Sebastian had told him once about data when he was in his game development phase. About how, when a computer uses more memory than is available for a digital "stack" of some kind of countable thing, it "overflows" and resets completely at 0. His mom had somehow loved him so much that she caused a stack overflow error, and had spoiled him. Neglected him.

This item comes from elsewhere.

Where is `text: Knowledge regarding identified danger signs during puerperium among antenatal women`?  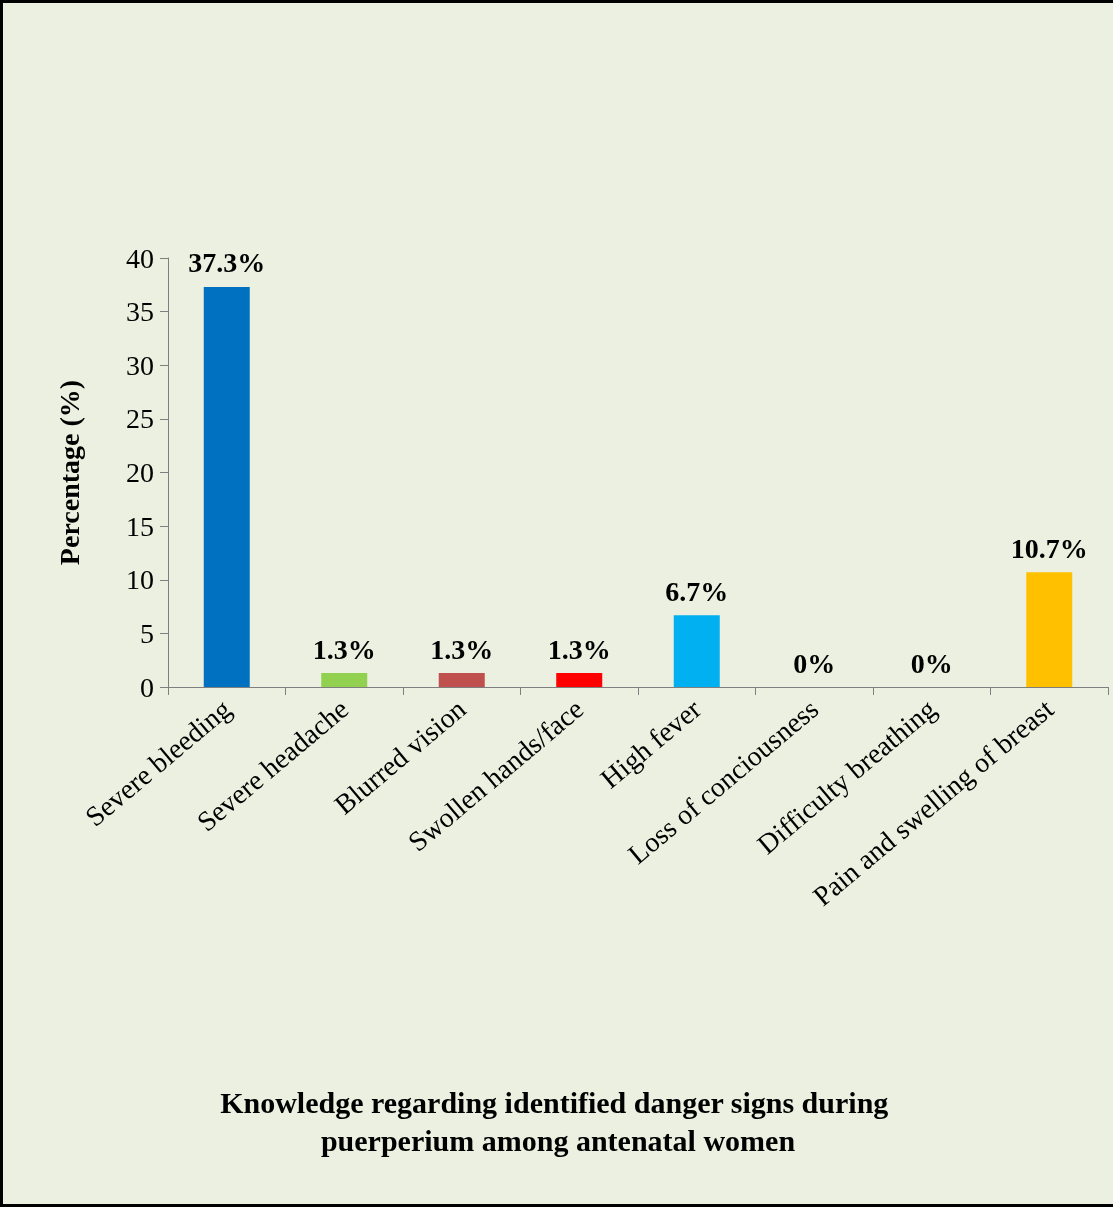
text: Knowledge regarding identified danger signs during puerperium among antenatal women is located at coordinates (558, 1121).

Sam felt a little guilty for being bitter about it. Sebastian and Abigail had always had it worse than him. Abby's dad had always been more invested in his store than he was in her, or in Caroline- her mom had gotten better over the years, but her resentment would spike into shouting matches or, worse, days of silent seething, with Abby stuck in the middle. The only thing that got her parents to unite and agree was if she acted out, if she threw things and screamed over them. It got her parents to go to couple's therapy, and they were happier, cared about her more, but rage and malice were still her default whenever she was upset. And Sebastian... a lot of it stemmed from how he reacted to his mom getting remarried after his dad had died. And how he reacted to Maru's appearance in his home. But even then, he was just a kid, a tiny human who didn't know how to deal with his feelings yet. Robin had tried to mend the rift at first, but that had just led to arguing, and eventually she switched tactics, letting him have his space. But the space became a rift, and then a gorge, and then a canyon. And now, Sebastian had been isolating himself for so long that any kind of care from Robin outside of small, quiet affections made him deeply uncomfortable.

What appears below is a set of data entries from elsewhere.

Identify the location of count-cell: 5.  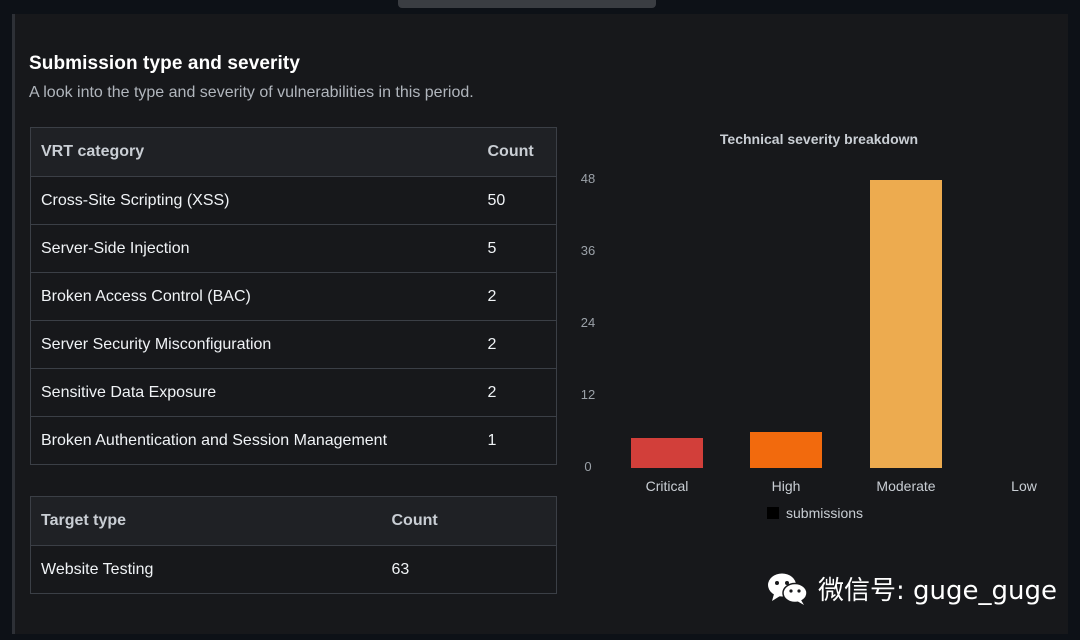
(517, 248). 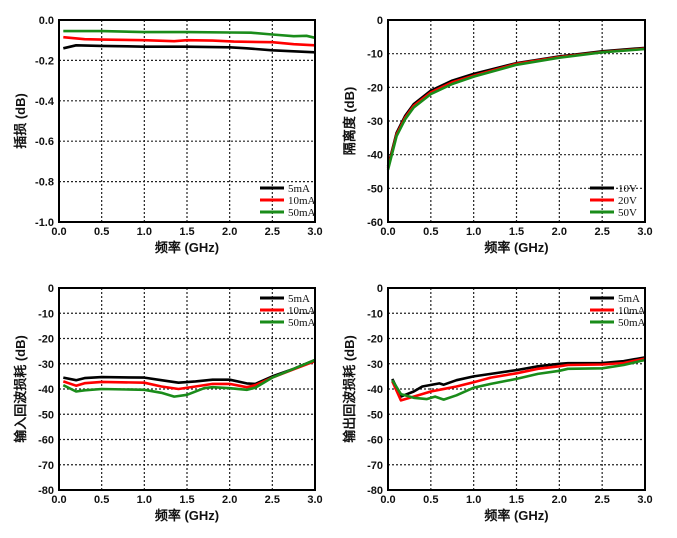 What do you see at coordinates (20, 121) in the screenshot?
I see `y-axis-label: 插损 (dB)` at bounding box center [20, 121].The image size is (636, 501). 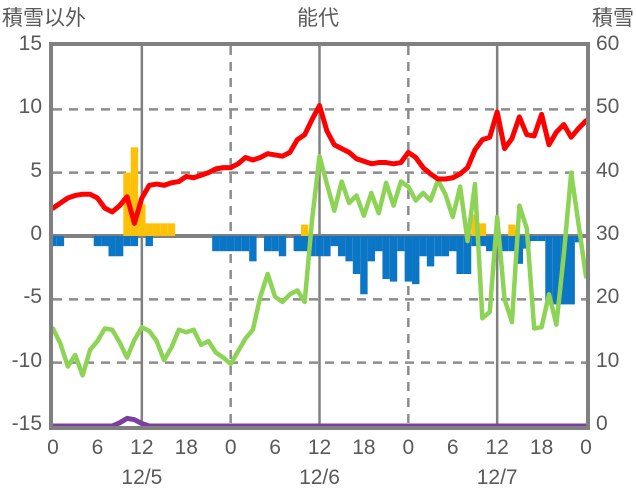 I want to click on day-label: 12/5, so click(x=142, y=478). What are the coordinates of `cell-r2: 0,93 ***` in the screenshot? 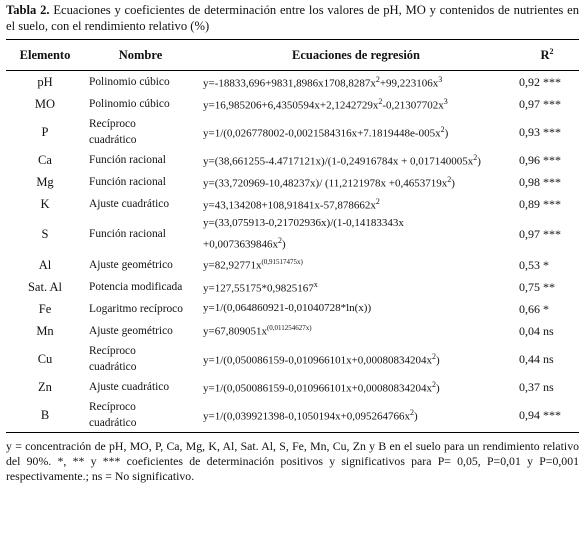 It's located at (540, 132).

Sam? He was just Sam, who was kind of stupid and impulsive and care-free, who didn't know how to function and felt guilty, like it was his fault, or felt guilty for knowing it was Jodi's fault, because she didn't mean to do this to him.

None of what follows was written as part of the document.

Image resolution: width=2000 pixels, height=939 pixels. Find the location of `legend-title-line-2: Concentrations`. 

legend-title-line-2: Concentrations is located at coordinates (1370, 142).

He folded the sheet in thirds again, one, then the other, and the perfectly folded sheet stared back up at him.

Sebastian and Abby would need someone like his Farmer. Someone patient, someone who loved him as much as his mom did, if in a different way. Someone who would show them how to navigate the obstacles their childhood had left in their way, and would love both the successes and the failures (He still needed to get Robin to look over the small patch of charring in the laundry room. And ask for a quote on a new dryer. The Farmer had erected a clothesline from scratch in less than an hour after he'd helped put out the fire).

He moved the folded sheet to the side, anx got to work on the next one.

When he finished, he turned, stack in hand, and let out a startled yelp when he saw the Farmer, covered in dirt, leaning against the doorframe. "I- babe, how long have you been standing there?" He balanced the stack on one arm, placing a hand on his chest to mimic terror. It worked, and his husband laughed.

"About an hour. You were really focused." Sam crossed over to their dresser, and as he began putting the laundry away, the Farmer joined him, simply watching with a small smile. "I could practically hear the gears turning in your head. Are you okay?" He placed a hand on the small of Sam's back.

"Yeah, I'm good." He knelt slightly to kiss his husband's sweaty forehead. It was reddened from sun exposure. He might buy him a wide-brimmed hat. "Just thinking." There was a brief lull, and he finished, closing the drawer and turning to pull the Farmer into a hug. "What do you want for dinner?"

Notes:

First of all, I didn't want to write this to demonize Jodi. I love her a lot, and both she and Sam fall into the same archetype of "seemingly static characters who are fleshed out just enough that it implies more complexity to them but it's never touched on in canon." As a bachelor, Sam has more characterization than Jodi, but even cute guys who are generally very happy have their own issues to work through.